_Input_
┄┄┄┄┄┄┄┄┄┄
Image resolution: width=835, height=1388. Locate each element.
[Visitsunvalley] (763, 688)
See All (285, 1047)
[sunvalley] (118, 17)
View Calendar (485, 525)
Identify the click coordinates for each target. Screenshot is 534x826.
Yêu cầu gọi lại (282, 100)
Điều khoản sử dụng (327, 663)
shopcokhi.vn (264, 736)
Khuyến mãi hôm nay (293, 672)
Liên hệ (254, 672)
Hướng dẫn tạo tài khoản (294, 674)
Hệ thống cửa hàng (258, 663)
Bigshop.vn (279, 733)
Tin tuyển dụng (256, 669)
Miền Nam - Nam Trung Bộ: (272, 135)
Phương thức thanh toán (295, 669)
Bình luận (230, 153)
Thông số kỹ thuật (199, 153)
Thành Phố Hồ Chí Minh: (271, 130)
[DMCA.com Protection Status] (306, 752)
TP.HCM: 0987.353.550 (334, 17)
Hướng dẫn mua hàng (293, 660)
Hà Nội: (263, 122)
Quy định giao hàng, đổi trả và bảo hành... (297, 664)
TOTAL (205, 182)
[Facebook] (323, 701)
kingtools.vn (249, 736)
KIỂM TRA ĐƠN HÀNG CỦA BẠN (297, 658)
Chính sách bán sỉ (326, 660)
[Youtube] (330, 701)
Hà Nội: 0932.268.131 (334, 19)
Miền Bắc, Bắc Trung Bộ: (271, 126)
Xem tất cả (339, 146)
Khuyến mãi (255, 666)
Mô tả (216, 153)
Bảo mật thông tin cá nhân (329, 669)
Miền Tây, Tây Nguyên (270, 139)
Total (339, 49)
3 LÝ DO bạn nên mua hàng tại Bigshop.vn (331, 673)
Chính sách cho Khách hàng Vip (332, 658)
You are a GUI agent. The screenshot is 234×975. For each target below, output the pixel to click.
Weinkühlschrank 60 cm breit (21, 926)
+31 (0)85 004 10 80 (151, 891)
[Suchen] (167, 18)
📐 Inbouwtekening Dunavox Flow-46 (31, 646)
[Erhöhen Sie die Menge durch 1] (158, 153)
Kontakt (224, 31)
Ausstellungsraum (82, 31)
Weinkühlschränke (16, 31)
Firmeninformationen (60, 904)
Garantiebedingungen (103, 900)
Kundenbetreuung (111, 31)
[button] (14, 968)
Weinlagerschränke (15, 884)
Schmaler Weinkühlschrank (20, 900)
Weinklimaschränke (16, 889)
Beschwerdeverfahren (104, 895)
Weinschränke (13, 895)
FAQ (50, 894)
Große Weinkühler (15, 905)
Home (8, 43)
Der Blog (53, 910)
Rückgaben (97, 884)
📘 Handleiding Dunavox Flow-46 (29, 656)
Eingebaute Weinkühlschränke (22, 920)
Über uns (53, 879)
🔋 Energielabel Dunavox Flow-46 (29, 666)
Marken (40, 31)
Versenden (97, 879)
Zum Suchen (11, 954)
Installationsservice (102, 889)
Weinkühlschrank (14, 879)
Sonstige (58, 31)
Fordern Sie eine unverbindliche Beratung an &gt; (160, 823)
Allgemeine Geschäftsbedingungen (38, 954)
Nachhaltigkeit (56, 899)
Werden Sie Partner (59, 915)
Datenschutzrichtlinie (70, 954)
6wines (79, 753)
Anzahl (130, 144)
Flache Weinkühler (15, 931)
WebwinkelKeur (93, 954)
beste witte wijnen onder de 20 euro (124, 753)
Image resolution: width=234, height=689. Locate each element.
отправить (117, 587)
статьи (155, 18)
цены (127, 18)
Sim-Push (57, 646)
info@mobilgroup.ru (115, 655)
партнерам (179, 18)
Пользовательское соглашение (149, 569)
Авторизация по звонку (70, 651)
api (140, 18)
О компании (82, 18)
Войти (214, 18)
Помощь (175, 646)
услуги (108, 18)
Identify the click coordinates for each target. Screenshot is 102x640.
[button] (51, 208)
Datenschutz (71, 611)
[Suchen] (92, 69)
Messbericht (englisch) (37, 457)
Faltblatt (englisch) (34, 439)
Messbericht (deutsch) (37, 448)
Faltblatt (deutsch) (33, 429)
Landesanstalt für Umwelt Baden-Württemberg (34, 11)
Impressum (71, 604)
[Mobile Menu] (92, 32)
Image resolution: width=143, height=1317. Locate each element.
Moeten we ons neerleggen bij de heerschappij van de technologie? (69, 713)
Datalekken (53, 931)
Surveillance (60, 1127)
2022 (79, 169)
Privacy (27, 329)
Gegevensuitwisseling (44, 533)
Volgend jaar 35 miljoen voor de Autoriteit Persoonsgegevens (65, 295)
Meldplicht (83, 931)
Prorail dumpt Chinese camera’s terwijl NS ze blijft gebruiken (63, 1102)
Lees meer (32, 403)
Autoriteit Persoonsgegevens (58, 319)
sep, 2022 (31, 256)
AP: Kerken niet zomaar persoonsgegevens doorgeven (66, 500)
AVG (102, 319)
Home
┄┄┄┄┄┄┄┄┄┄
_Do this_
Reproduce all of the items above verbatim, line by line.

_Solution to the problem_
Image resolution: width=835, height=1388. Locate each element.
[Visitsunvalley] (763, 688)
See All (285, 1047)
[sunvalley] (118, 17)
View Calendar (485, 525)
Identify the click coordinates for each target. Screenshot is 534x826.
Yêu cầu gọi lại (282, 100)
Điều khoản sử dụng (327, 663)
shopcokhi.vn (264, 736)
Khuyến mãi hôm nay (293, 672)
Liên hệ (254, 672)
Hướng dẫn tạo tài khoản (294, 674)
Hệ thống cửa hàng (258, 663)
Bigshop.vn (279, 733)
Tin tuyển dụng (256, 669)
Miền Nam - Nam Trung Bộ: (272, 135)
Phương thức thanh toán (295, 669)
Bình luận (230, 153)
Thông số kỹ thuật (199, 153)
Thành Phố Hồ Chí Minh: (271, 130)
[DMCA.com Protection Status] (306, 752)
TP.HCM: 0987.353.550 (334, 17)
Hướng dẫn mua hàng (293, 660)
Hà Nội: (263, 122)
Quy định giao hàng, đổi trả và bảo hành... (297, 664)
TOTAL (205, 182)
[Facebook] (323, 701)
kingtools.vn (249, 736)
KIỂM TRA ĐƠN HÀNG CỦA BẠN (297, 658)
Chính sách bán sỉ (326, 660)
[Youtube] (330, 701)
Hà Nội: 0932.268.131 (334, 19)
Miền Bắc, Bắc Trung Bộ: (271, 126)
Xem tất cả (339, 146)
Khuyến mãi (255, 666)
Mô tả (216, 153)
Bảo mật thông tin cá nhân (329, 669)
Miền Tây, Tây Nguyên (270, 139)
Total (339, 49)
3 LÝ DO bạn nên mua hàng tại Bigshop.vn (331, 673)
Chính sách cho Khách hàng Vip (332, 658)
You are a GUI agent. The screenshot is 234×975. For each target below, output the pixel to click.
Weinkühlschrank 60 cm breit (21, 926)
+31 (0)85 004 10 80 (151, 891)
[Suchen] (167, 18)
📐 Inbouwtekening Dunavox Flow-46 (31, 646)
[Erhöhen Sie die Menge durch 1] (158, 153)
Kontakt (224, 31)
Ausstellungsraum (82, 31)
Weinkühlschränke (16, 31)
Firmeninformationen (60, 904)
Garantiebedingungen (103, 900)
Kundenbetreuung (111, 31)
[button] (14, 968)
Weinlagerschränke (15, 884)
Schmaler Weinkühlschrank (20, 900)
Weinklimaschränke (16, 889)
Beschwerdeverfahren (104, 895)
Weinschränke (13, 895)
FAQ (50, 894)
Große Weinkühler (15, 905)
Home (8, 43)
Der Blog (53, 910)
Rückgaben (97, 884)
📘 Handleiding Dunavox Flow-46 (29, 656)
Eingebaute Weinkühlschränke (22, 920)
Über uns (53, 879)
🔋 Energielabel Dunavox Flow-46 (29, 666)
Marken (40, 31)
Versenden (97, 879)
Zum Suchen (11, 954)
Installationsservice (102, 889)
Weinkühlschrank (14, 879)
Sonstige (58, 31)
Fordern Sie eine unverbindliche Beratung an &gt; (160, 823)
Allgemeine Geschäftsbedingungen (38, 954)
Nachhaltigkeit (56, 899)
Werden Sie Partner (59, 915)
Datenschutzrichtlinie (70, 954)
6wines (79, 753)
Anzahl (130, 144)
Flache Weinkühler (15, 931)
WebwinkelKeur (93, 954)
beste witte wijnen onder de 20 euro (124, 753)
Image resolution: width=234, height=689. Locate each element.
отправить (117, 587)
статьи (155, 18)
цены (127, 18)
Sim-Push (57, 646)
info@mobilgroup.ru (115, 655)
партнерам (179, 18)
Пользовательское соглашение (149, 569)
Авторизация по звонку (70, 651)
api (140, 18)
О компании (82, 18)
Войти (214, 18)
Помощь (175, 646)
услуги (108, 18)
Identify the click coordinates for each target. Screenshot is 102x640.
[button] (51, 208)
Datenschutz (71, 611)
[Suchen] (92, 69)
Messbericht (englisch) (37, 457)
Faltblatt (englisch) (34, 439)
Messbericht (deutsch) (37, 448)
Faltblatt (deutsch) (33, 429)
Landesanstalt für Umwelt Baden-Württemberg (34, 11)
Impressum (71, 604)
[Mobile Menu] (92, 32)
Image resolution: width=143, height=1317. Locate each element.
Moeten we ons neerleggen bij de heerschappij van de technologie? (69, 713)
Datalekken (53, 931)
Surveillance (60, 1127)
2022 (79, 169)
Privacy (27, 329)
Gegevensuitwisseling (44, 533)
Volgend jaar 35 miljoen voor de Autoriteit Persoonsgegevens (65, 295)
Meldplicht (83, 931)
Prorail dumpt Chinese camera’s terwijl NS ze blijft gebruiken (63, 1102)
Lees meer (32, 403)
Autoriteit Persoonsgegevens (58, 319)
sep, 2022 (31, 256)
AP: Kerken niet zomaar persoonsgegevens doorgeven (66, 500)
AVG (102, 319)
Home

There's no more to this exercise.